Parecer da OAB conclui que Bolsonaro cometeu crime contra a humanidade

A Comissão Especial de Juristas da Ordem dos Advogados do Brasil (OAB) Nacional formulou um parecer de análise das medidas de enfrentamento da pandemia do coronavírus adotadas pelo governo Jair Bolsonaro (sem partido), e identificou graves infrações cometidas pelo chefe do executivo. O documento foi enviado para presidente nacional da OAB, Felipe Santa Cruz, na noite desta terça-feira (13), e deverá ser discutido no Conselho Pleno da OAB Nacional e no Colégio de Presidentes das Seccionais.

Dentre as infrações apontadas no documento, atribuídas ao presidente da República, que são: “I – no plano nacional: (a) delitos de homicídio e lesão corporal por omissão imprópria (comissão por omissão); (b) crimes de responsabilidade. II – no plano internacional, crime contra a humanidade (art. 7º do Estatuto de Roma). É o que se passa a demonstrar”, afirma trecho.
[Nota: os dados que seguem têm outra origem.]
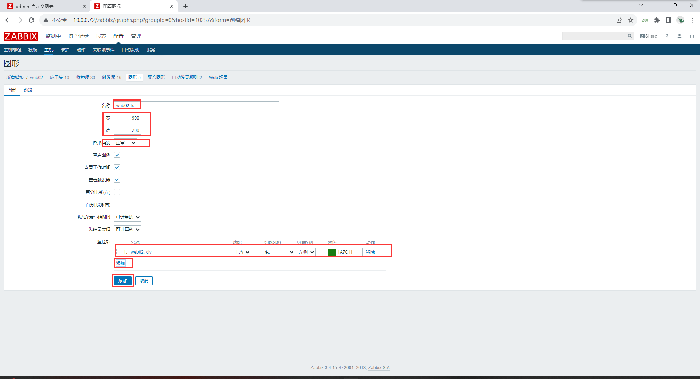Click the logout power icon

(x=692, y=36)
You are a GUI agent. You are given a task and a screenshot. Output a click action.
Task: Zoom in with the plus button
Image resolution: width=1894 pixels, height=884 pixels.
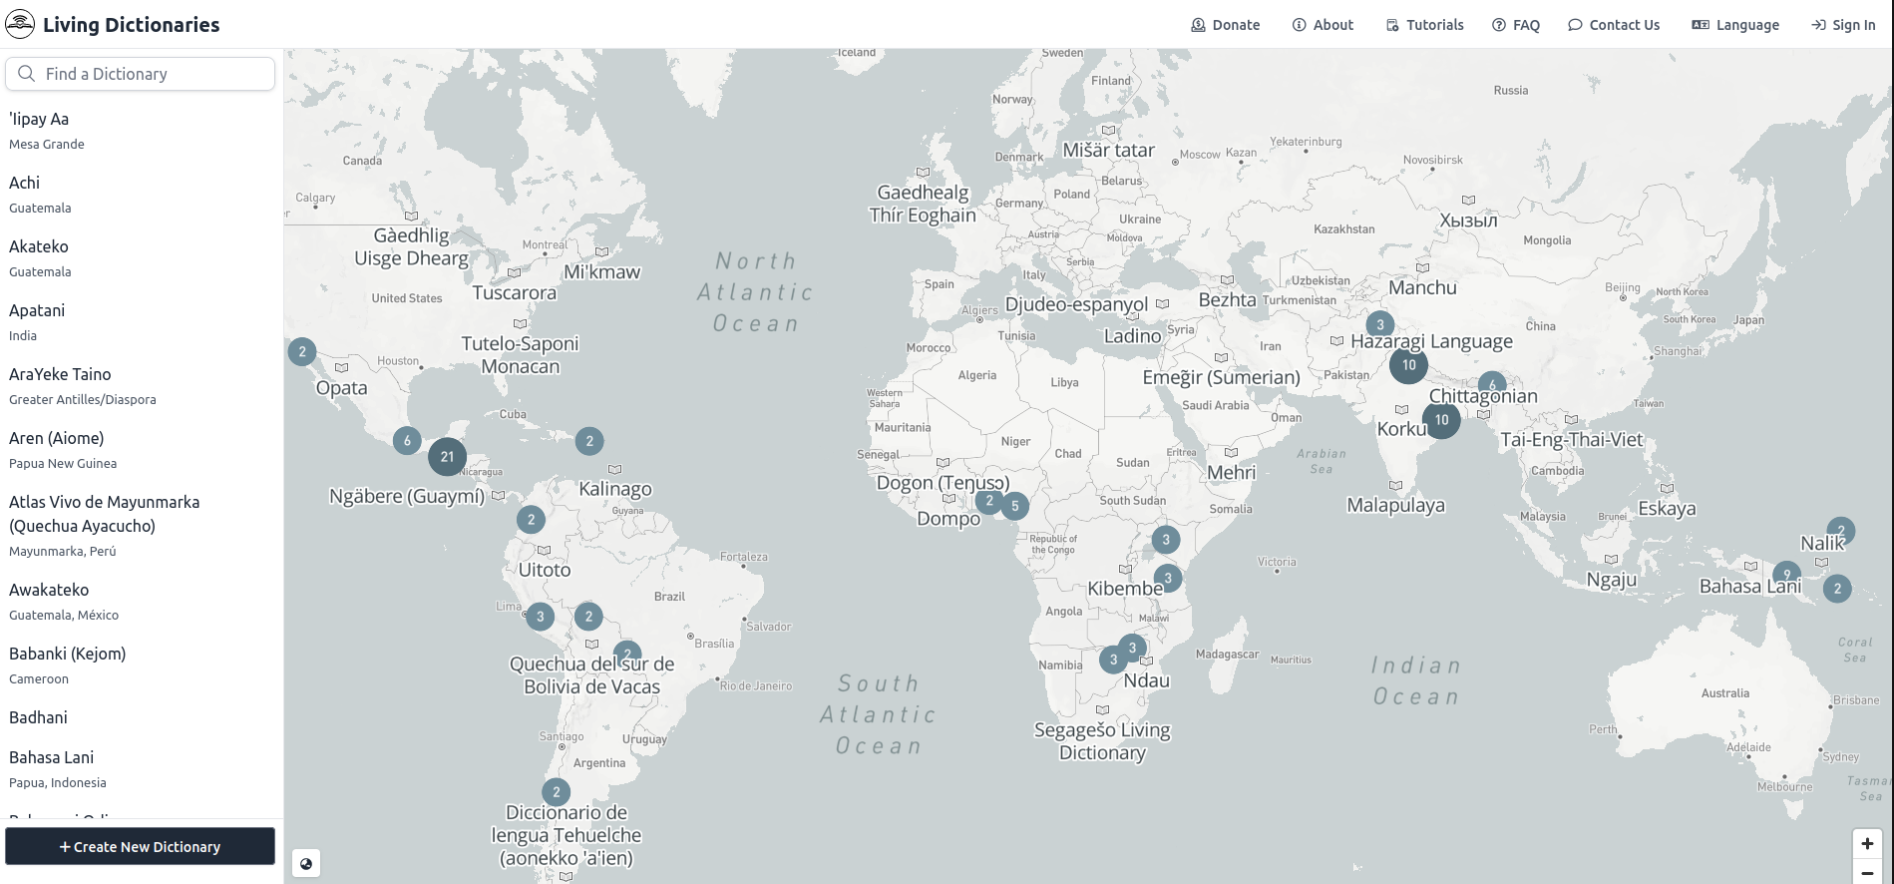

Santa Cruz usou as redes sociais para comentar a falta de ação do governo federal. “Bolsonaro diz que aguarda uma sinalização do povo. São mais de 350 mil mortes sinalizando que o negacionismo e o atraso na contratação de vacinas prolongaram e intensificaram a pandemia, sacrificando inúmeras vidas em uma proporção assustadora em relação ao mundo. Esse é o sinal”, escreveu.

Ao longo de 24 páginas, o parecer vai detalhando os itens e ressalta em vários trechos que o Poder Executivo, representado pelo presidente e pelo Ministério da Saúde, não exerceram o seu dever de zelar para Saúde pública da população, o que seria um dever constitucional.

“O que se pôde verificar, ao longo de toda a grave crise pandêmica que assolou o país, foi exatamente o oposto. Constatou-se, a mais não poder, a sistemática e deliberada violação por parte de ambos do seu elevado munus [dever] de implementação ad tempus [em tempo] de políticas sociais e econômicas capazes de reduzir os progressivos riscos do coronavírus”, aponta trecho do documento.

Um dos exemplos apontados pelo documento do comportamento avesso de Bolsonaro foi a “omissão do Presidente da República” no caso da compra de vacinas, o que tem um impacto enorme no combate a proliferação do vírus no país, o que levou a empresa a tentar negociar diretamente com os Estados. Isso ocasionou o atraso do início da vacinação no país e isso era de conhecimento “das autoridades pátrias, incluindo-se aí o Presidente da República” assim como as “gravíssimas consequências que o atraso na imunização poderia gerar”, justifica o documento.

Além disso, o documento aponta o comportamento do presidente como algo grave em tempos de pandemia. Ainda de acordo com o parecer dos juristas, as omissões e ações de Jair Bolsonaro representam um ataque a um dos pilares da Constituição, que é o direito à saúde e à própria vida. Em outro trecho, o documento relata que o presidente “tentou sistematicamente impedir que medidas adequadas ao combate da Covid-19 fossem tomadas. Há vários exemplos de tentativa de interrupção de cursos causais salvadores empreendidos por outras autoridades”.